To evaluate the accuracy of proteinuria to predict fetal and neonatal complications, 17 studies used laboratory testing and 8 studies used bedside analysis. For the threshold level of proteinuria of 5 g in 24 hours, summary likelihood ratios of positive and negative test results were 2.0 (95% confidence interval [CI], 1.5 - 2.7) and 0.53 (95% CI, 0.27 - 1) for stillbirths, 1.5 (95% CI, 0.94?-?2.4) and 0.73 (95% CI, 0.39 - 1.4) for neonatal deaths, and 1.5 (95% CI, 1- 2) and 0.78 (95% CI, 0.64 - 0.95) for admission to the neonatal intensive care unit.

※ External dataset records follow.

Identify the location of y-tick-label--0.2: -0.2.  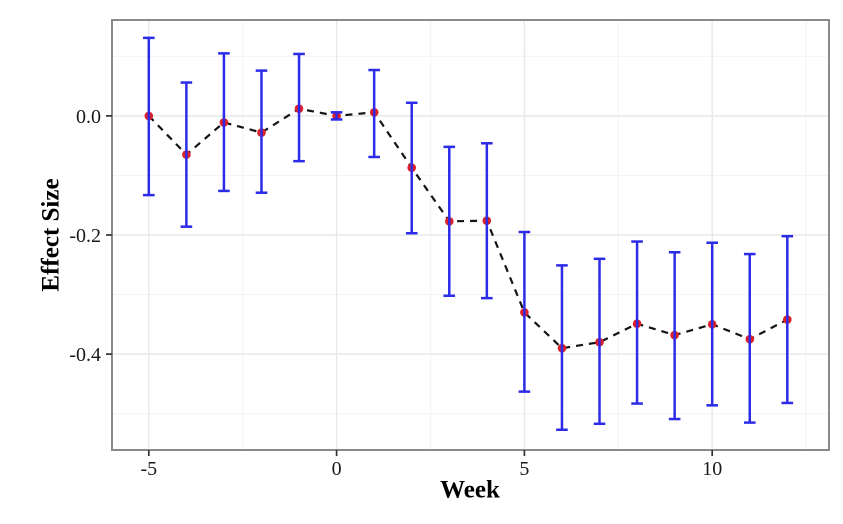
(85, 236).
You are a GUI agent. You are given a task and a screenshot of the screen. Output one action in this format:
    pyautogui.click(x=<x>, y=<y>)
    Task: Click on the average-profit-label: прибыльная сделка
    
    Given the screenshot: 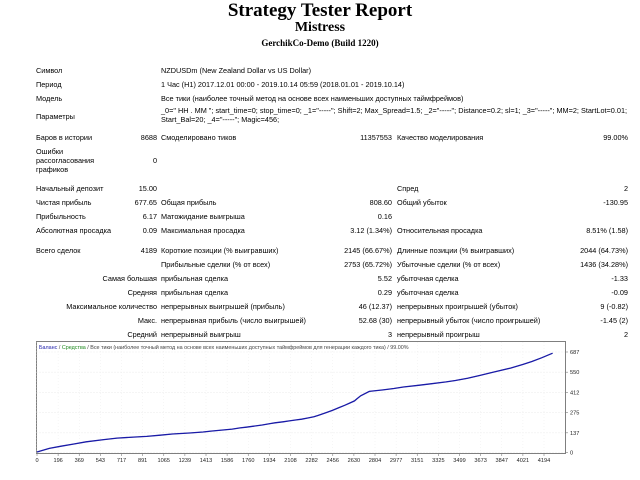 What is the action you would take?
    pyautogui.click(x=195, y=292)
    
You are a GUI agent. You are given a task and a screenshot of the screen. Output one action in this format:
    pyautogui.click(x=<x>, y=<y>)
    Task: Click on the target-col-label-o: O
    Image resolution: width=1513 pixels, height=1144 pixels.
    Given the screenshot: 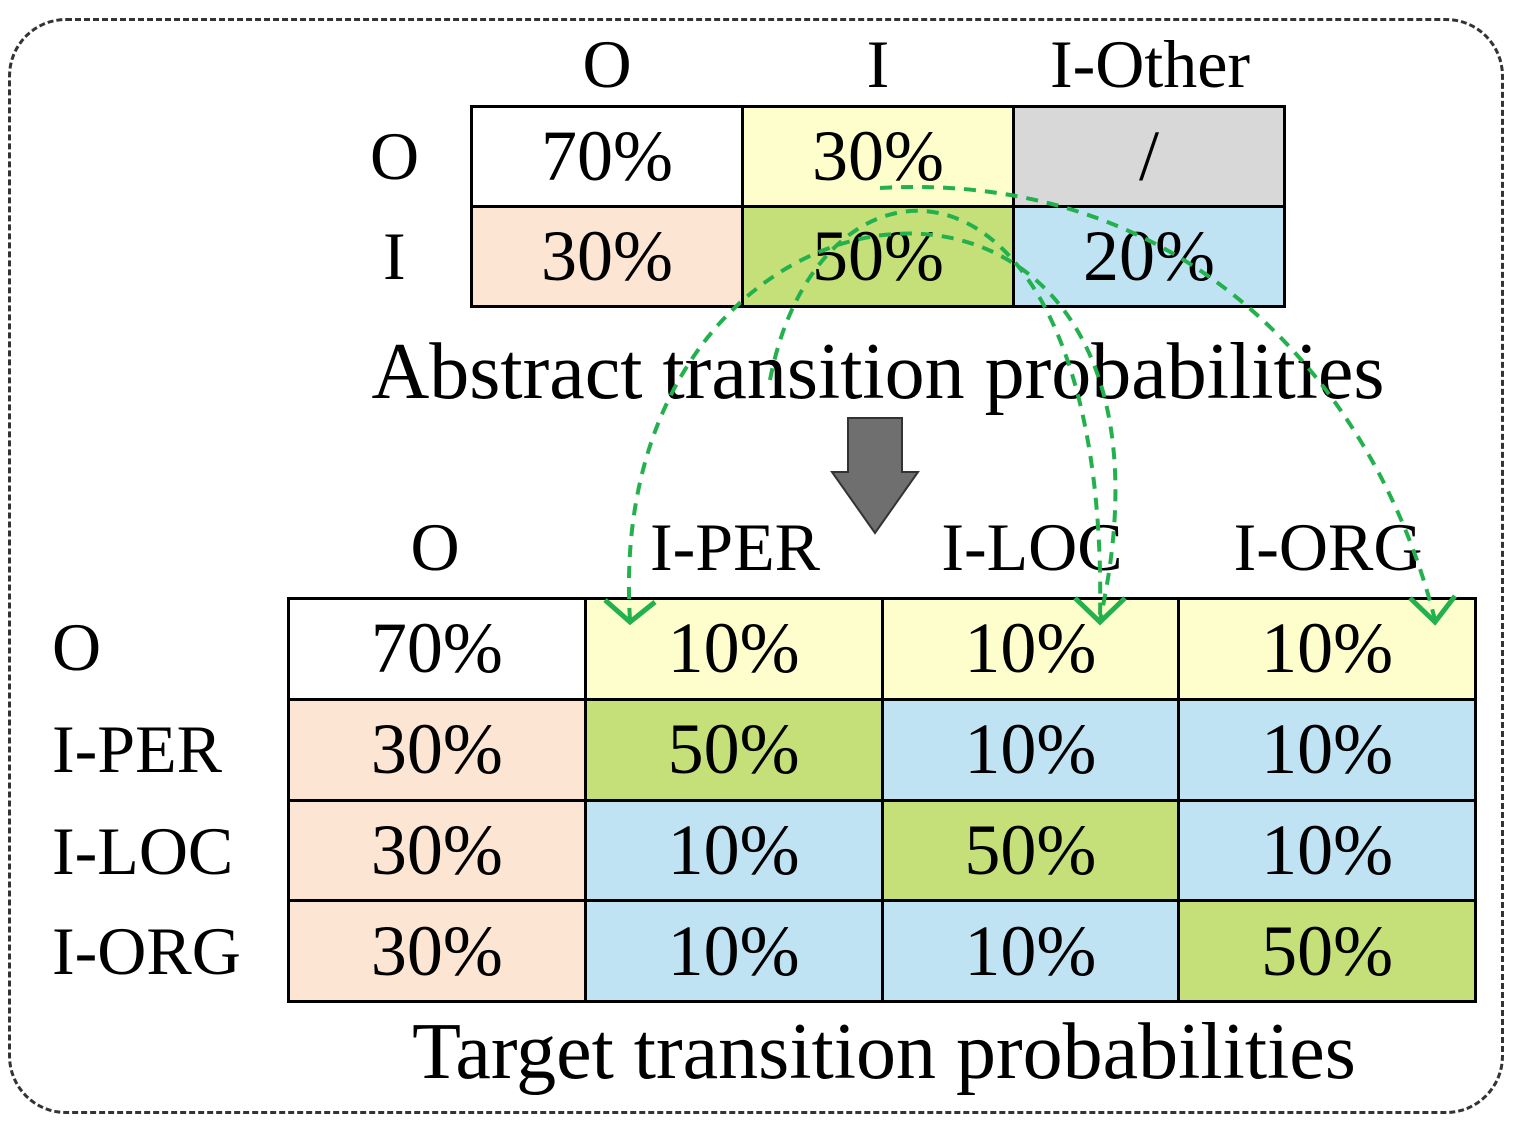 What is the action you would take?
    pyautogui.click(x=435, y=547)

"Measure of proteinuria is a poor predictor of either maternal or fetal complications in women with pre-eclampsia," the study authors write.

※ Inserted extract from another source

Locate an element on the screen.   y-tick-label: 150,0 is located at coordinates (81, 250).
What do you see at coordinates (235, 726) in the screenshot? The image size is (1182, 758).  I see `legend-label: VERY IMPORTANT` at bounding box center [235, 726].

Limitations of this systematic review include those inherent in the methodology and the quality of the included studies; heterogeneity between individual studies in population, definition of preeclampsia, method of performing the test, test thresholds and frequency, interval between the test and outcome, and reference standards; and possible confounding by other risk factors.

"This systematic review has shown that estimation of levels of proteinuria in women with [preeclampsia] is not a clinically useful test to predict fetal or maternal complications," the study authors conclude. "The results of this review [call] into question the commonly used practice of making clinical decisions in women with pre-eclampsia based on the severity of proteinuria. It has highlighted the need for large, well-designed prospective studies on this important question with the hope to expand future research."

University Hospital North Staffordshire Research and Development Department, Stoke-on-Trent, United Kingdom, supported this study. The study authors have disclosed no relevant financial relationships.

BMC Med. Published online March 24, 2009.